One of the most important lessons I learned from having cancer this past year is that life is uncertain. We do many things to give us a sense of control, or an indication that we are in the driver's seat – sign a one-year lease on a home, commit to a relationship or execute a contract with a job. That way, we know what we will be doing for the next year or whatever timeframe we settle on in our mind. We can breathe easier.
But, in reality, nothing is certain. Everything can change in the blink of an eye and commitments can end; often at someone or something else's doing. It feels unsettling to think of, doesn't it? That is how I felt when I was blindsided with a cancer diagnosis.
In my case, that uneasiness eventually gave way to a sense of peace. I realized that over the years, I had imposed timeframes on things so that I felt like I knew what I would be doing for x amount of days, months or years: I'll stay in this apartment one more year. I'll adopt this dog and have him for10 years. I felt that if I did not have those "plans" in my head, pieces of my life would be in chaos. I believe this is a normal human reaction; we want to think in a linear path. If I do x, y will be the result.

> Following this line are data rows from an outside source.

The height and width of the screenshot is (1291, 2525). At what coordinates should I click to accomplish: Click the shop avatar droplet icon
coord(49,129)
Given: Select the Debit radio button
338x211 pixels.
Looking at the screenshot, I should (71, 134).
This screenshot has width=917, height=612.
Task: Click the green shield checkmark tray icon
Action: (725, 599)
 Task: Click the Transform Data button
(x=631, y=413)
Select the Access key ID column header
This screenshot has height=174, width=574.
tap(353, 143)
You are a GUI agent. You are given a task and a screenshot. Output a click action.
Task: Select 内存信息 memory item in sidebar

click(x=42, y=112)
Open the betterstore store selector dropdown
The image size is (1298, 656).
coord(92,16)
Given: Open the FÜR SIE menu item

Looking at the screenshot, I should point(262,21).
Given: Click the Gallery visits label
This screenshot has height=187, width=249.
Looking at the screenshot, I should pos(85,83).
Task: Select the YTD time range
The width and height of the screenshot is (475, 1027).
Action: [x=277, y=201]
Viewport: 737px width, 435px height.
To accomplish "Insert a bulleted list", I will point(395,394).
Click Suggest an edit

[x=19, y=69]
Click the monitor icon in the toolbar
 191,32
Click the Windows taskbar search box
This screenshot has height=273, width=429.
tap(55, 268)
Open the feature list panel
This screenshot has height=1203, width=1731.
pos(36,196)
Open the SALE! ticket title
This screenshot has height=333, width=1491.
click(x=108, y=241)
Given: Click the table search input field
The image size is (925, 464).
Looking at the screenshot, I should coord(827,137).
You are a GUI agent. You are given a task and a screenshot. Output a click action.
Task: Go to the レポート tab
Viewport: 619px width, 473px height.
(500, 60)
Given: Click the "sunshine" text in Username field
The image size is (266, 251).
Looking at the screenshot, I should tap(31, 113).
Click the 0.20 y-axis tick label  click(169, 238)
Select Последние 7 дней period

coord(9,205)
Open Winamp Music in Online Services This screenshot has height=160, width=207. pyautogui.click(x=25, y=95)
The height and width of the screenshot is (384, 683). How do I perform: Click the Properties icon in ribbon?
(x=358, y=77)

Then one day, you realize life does not work like that. We may be forced to begin to accept this when something like cancer or another trauma or tragedy strikes us and those we love. My first step at embracing the uncertainty of life was to think of the things I could control. I could control how I reacted to things and if I chose to have a positive attitude. I could choose how much I fought back when cancer left me feeling drained physically or emotionally. I could choose to live life and to embrace it.
I came to realize that the beauty of life is that it is uncertain. We don't truly know what will happen in any given moment. But, we can choose to be present and live life fully.
If we knew what was going to happen each day of our lives, things would be pretty boring. The beauty of life is that it changes and so do we, if we chose to do so. We can bend and adapt so that we evolve. There is beauty in that. When we begin to embrace the fact that life is uncertain, it leaves us open to possibilities. We begin to say, "What if?," and we don't fear that 'what if;' we look at it with wonder and hope. In my case, I began to hope for a future in which I was healthy and strong once again, where I did not have to worry so much about what laid right in front of me.